▶ [Task]: In the data that follows, find the line containing "Cart (795, 24)"; then quote that line and every line after it, exactly, through the last one.

══ The data

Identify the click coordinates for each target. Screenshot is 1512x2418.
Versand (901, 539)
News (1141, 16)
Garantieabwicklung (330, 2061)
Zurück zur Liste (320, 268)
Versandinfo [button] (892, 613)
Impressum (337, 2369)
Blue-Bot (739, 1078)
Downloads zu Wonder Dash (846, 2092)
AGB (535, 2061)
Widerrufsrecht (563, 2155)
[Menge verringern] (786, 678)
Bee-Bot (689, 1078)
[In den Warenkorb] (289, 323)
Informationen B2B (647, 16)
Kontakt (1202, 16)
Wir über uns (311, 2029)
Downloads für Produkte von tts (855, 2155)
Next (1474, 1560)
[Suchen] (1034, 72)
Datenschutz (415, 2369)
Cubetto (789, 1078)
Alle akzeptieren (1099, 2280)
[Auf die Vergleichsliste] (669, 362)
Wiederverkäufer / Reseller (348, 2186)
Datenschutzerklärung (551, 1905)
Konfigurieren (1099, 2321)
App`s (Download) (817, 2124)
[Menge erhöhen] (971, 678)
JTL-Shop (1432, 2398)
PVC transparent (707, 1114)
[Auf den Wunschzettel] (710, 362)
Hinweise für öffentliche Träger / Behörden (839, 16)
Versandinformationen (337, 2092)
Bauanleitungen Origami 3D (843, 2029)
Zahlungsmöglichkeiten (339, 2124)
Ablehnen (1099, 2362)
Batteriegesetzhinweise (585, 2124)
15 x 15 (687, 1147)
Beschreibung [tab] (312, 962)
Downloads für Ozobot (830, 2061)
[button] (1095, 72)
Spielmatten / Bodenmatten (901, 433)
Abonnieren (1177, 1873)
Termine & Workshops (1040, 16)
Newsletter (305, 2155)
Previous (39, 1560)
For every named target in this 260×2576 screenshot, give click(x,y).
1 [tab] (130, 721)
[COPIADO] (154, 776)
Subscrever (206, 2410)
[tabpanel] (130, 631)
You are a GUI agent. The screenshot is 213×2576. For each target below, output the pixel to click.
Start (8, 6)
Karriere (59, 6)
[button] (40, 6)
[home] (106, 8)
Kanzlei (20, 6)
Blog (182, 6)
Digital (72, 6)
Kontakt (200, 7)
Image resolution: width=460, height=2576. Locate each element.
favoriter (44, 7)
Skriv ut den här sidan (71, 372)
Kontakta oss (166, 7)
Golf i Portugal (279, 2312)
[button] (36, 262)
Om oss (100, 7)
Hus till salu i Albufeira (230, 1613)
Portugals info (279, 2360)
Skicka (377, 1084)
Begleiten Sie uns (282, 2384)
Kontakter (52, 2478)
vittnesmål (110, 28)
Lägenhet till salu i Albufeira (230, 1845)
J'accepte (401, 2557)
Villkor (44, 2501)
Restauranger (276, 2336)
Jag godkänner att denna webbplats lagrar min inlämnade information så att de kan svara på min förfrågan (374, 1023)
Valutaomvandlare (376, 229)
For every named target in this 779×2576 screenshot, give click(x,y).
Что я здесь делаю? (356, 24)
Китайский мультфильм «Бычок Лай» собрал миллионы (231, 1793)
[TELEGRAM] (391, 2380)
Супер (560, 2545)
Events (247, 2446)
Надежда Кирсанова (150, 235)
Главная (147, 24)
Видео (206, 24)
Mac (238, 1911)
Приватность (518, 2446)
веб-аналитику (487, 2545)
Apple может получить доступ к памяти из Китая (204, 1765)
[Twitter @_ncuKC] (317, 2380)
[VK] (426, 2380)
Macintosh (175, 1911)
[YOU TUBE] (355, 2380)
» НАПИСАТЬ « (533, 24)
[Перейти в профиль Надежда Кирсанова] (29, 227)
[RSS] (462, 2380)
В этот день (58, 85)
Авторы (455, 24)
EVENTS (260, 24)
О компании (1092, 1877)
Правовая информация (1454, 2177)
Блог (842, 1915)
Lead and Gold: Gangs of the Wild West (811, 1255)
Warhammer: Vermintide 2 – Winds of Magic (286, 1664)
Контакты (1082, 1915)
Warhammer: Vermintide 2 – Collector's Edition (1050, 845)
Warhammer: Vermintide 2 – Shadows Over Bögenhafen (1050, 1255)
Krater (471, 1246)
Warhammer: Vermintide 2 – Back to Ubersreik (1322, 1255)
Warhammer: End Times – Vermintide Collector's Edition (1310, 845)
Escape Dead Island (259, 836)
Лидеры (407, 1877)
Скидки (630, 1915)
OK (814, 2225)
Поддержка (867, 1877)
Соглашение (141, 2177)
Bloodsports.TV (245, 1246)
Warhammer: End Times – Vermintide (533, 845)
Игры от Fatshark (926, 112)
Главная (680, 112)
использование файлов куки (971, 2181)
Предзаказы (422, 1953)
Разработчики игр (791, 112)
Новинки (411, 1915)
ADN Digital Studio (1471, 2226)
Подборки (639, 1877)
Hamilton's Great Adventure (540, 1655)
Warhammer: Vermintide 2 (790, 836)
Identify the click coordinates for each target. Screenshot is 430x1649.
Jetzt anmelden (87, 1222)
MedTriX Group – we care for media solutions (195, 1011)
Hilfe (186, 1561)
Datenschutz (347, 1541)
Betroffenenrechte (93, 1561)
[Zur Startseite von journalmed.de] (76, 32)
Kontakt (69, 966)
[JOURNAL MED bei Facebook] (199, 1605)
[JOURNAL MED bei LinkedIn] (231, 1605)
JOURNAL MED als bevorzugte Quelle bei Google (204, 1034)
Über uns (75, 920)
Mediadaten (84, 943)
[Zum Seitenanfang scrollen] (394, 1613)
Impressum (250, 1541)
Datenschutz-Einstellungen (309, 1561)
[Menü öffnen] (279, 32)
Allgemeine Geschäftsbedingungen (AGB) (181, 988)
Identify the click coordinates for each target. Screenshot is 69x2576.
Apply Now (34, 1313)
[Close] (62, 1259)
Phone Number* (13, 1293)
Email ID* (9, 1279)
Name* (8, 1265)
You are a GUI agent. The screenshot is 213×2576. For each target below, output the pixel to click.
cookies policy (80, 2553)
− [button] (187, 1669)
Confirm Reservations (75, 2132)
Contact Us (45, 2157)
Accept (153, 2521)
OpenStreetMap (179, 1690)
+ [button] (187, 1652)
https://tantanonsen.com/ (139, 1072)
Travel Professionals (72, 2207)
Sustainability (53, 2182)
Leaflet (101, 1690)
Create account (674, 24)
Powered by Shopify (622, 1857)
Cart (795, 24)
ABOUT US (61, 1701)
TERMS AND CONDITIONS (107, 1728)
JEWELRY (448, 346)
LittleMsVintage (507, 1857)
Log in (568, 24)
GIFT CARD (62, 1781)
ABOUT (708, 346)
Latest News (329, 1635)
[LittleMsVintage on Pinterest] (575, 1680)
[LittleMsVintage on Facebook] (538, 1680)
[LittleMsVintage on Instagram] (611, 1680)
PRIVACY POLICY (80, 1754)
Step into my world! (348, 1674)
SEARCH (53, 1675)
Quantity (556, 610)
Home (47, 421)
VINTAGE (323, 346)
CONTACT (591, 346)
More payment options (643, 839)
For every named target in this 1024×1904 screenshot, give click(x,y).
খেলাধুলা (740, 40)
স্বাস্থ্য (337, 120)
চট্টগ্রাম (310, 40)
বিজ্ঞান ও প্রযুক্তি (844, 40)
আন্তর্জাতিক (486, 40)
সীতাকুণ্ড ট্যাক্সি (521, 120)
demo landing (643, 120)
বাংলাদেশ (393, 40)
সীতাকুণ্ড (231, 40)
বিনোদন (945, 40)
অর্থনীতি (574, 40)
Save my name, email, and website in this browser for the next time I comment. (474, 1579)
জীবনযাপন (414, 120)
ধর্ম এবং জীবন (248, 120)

════

▶ [Answer box]:
Cart (795, 24)
ABOUT US (61, 1701)
TERMS AND CONDITIONS (107, 1728)
JEWELRY (448, 346)
LittleMsVintage (507, 1857)
Log in (568, 24)
GIFT CARD (62, 1781)
ABOUT (708, 346)
Latest News (329, 1635)
[LittleMsVintage on Pinterest] (575, 1680)
[LittleMsVintage on Facebook] (538, 1680)
[LittleMsVintage on Instagram] (611, 1680)
PRIVACY POLICY (80, 1754)
Step into my world! (348, 1674)
SEARCH (53, 1675)
Quantity (556, 610)
Home (47, 421)
VINTAGE (323, 346)
CONTACT (591, 346)
More payment options (643, 839)
For every named target in this 1024×1904 screenshot, give click(x,y).
খেলাধুলা (740, 40)
স্বাস্থ্য (337, 120)
চট্টগ্রাম (310, 40)
বিজ্ঞান ও প্রযুক্তি (844, 40)
আন্তর্জাতিক (486, 40)
সীতাকুণ্ড ট্যাক্সি (521, 120)
demo landing (643, 120)
বাংলাদেশ (393, 40)
সীতাকুণ্ড (231, 40)
বিনোদন (945, 40)
অর্থনীতি (574, 40)
Save my name, email, and website in this browser for the next time I comment. (474, 1579)
জীবনযাপন (414, 120)
ধর্ম এবং জীবন (248, 120)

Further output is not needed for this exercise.